TASK PROMPT →
In everything from the start of the rows down to the line containing "point(367,459)", swap "screenshot" for "screen image" and write those lines out again with nothing else changed.

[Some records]
━━━

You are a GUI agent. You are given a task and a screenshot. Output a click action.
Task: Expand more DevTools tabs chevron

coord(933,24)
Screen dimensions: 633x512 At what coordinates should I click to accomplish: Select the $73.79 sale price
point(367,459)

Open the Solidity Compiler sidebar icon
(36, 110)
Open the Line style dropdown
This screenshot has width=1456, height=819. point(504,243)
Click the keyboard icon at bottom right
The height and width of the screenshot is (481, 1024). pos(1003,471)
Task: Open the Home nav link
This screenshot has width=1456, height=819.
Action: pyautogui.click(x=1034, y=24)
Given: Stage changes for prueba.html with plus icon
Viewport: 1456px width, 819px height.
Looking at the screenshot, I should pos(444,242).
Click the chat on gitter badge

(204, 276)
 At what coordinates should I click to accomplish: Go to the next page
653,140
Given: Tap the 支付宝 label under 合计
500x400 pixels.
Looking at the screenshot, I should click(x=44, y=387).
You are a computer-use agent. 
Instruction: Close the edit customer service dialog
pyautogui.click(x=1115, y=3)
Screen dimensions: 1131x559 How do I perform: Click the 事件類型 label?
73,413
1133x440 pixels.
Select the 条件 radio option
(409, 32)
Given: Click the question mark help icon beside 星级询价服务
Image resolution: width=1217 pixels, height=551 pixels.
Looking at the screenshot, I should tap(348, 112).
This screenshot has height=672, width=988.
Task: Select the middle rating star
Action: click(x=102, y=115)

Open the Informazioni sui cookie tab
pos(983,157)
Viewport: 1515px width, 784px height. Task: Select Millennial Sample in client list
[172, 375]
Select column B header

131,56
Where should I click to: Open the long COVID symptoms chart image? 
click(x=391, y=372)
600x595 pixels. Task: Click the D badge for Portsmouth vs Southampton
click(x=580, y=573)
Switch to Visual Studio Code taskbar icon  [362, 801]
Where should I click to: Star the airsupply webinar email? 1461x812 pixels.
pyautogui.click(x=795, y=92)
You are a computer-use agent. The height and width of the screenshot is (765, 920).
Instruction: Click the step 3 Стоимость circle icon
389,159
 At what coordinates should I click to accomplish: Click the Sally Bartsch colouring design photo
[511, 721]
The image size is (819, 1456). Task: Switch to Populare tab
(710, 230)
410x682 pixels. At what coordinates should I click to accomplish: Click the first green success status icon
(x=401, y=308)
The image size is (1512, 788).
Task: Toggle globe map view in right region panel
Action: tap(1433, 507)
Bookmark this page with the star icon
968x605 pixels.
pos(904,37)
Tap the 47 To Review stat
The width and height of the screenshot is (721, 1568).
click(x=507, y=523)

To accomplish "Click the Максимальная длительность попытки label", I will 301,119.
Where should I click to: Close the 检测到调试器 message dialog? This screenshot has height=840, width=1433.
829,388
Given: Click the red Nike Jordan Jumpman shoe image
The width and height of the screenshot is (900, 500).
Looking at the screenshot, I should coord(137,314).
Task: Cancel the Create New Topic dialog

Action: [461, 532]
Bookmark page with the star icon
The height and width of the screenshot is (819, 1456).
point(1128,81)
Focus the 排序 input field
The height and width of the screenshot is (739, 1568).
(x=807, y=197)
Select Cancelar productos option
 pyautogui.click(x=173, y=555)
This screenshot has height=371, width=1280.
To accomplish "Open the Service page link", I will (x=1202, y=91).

━━━

OUTPUT BELOW →
You are a GUI agent. You are given a task and a screen image. Output a click action.
Task: Expand more DevTools tabs chevron

coord(933,24)
Screen dimensions: 633x512 At what coordinates should I click to accomplish: Select the $73.79 sale price
point(367,459)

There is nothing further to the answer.